Duling has been a member of Malta for 50 years, during which he served in nearly every capacity, as club captain, coach, and committee member, and currently as vice president and board member. He recently was presented with the club Illman Award, given to the person who does the most behind the scenes to promote rowing.

He's so well known and liked that on the occasion of his 50th consecutive Schuylkill Navy run, people wore T-shirts emblazoned I ran with Fred.

"He's just a sweetheart of a guy. And tough as nails," said close friend Clete Graham, a past commodore of the Schuylkill Navy. "An incredible athlete."

Duling worked almost all his life as a glazer, honing a devotion to craft that he applies on Boathouse Row. It's Duling who lovingly maintains his club's old wooden lockers and repairs its tin ceilings.

The Malta Boat Club, with a blue Maltese Cross as its emblem, was founded in 1860, three months after Lincoln was elected president. Last year, in anticipation of the club's 150th anniversary, Malta leaders asked if anyone might row 150 miles to mark the occasion.

Duling rowed it. In winter.

Malta president Mike Brown said Duling has an ability to ignore the pain that slows or stops his competitors. That trait will help him now, Brown said.

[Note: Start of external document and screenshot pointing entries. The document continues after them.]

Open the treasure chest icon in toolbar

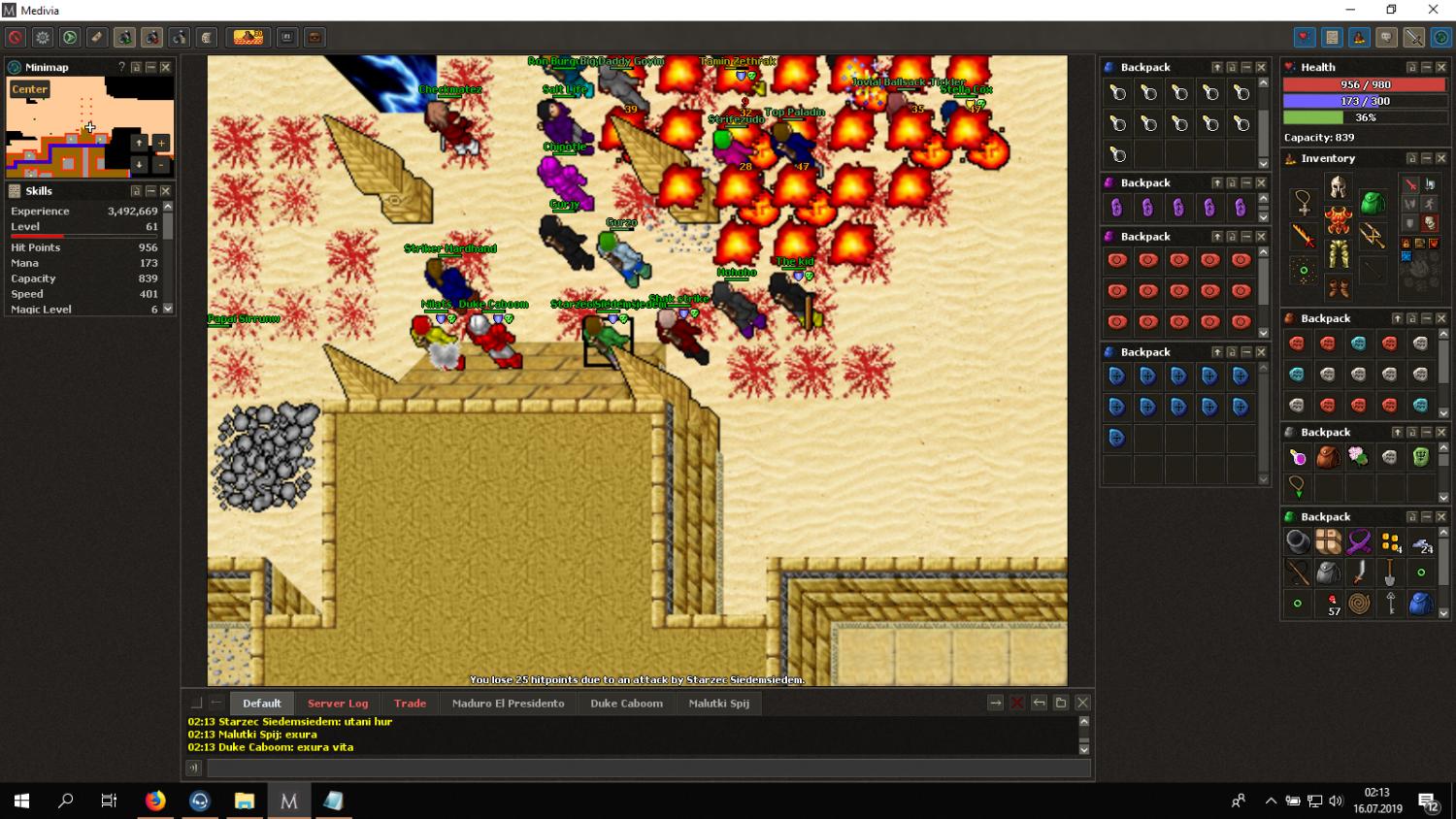click(x=314, y=38)
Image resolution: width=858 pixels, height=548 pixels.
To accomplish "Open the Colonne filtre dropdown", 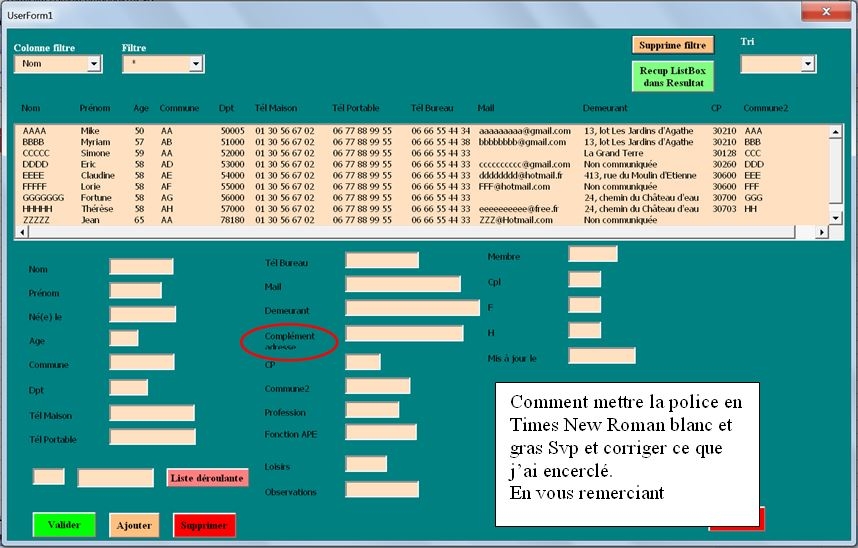I will click(x=94, y=64).
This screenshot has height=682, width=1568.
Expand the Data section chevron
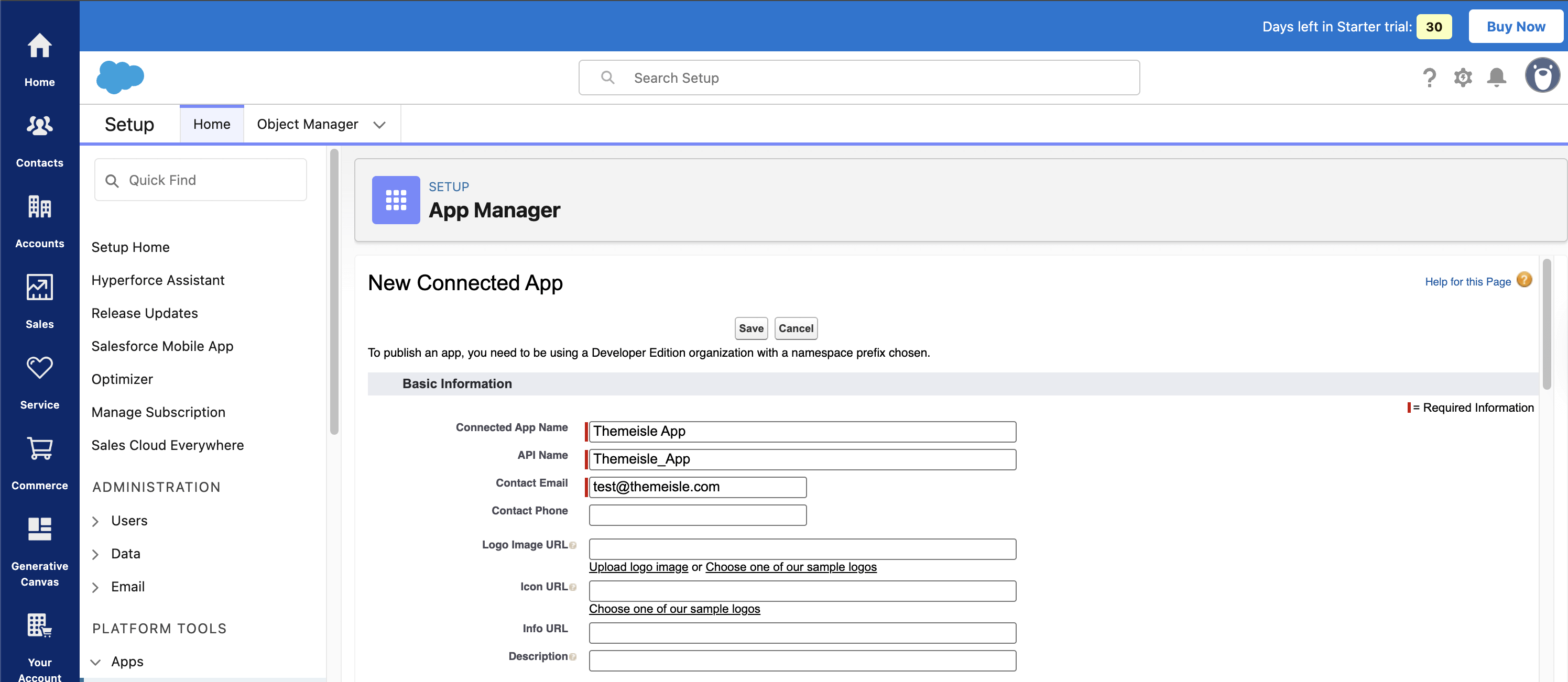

"If anybody has the will to persevere and pull through this, it's him," Brown said. "Death knocks on his door, he says, 'C'mon in, but you got to take it from me.' It's not just in rowing, it's his life. He's old school. He's a hard -."

So many people inquired about his health and recovery that the family set up a "Coach Fred" page on Facebook. More than 300 signed up to offer encouragement.

Typical was a note posted by friend David Kurland:

"Hang tough, coach, and keep fighting for every inch. This is just the longest, most challenging head race of your life."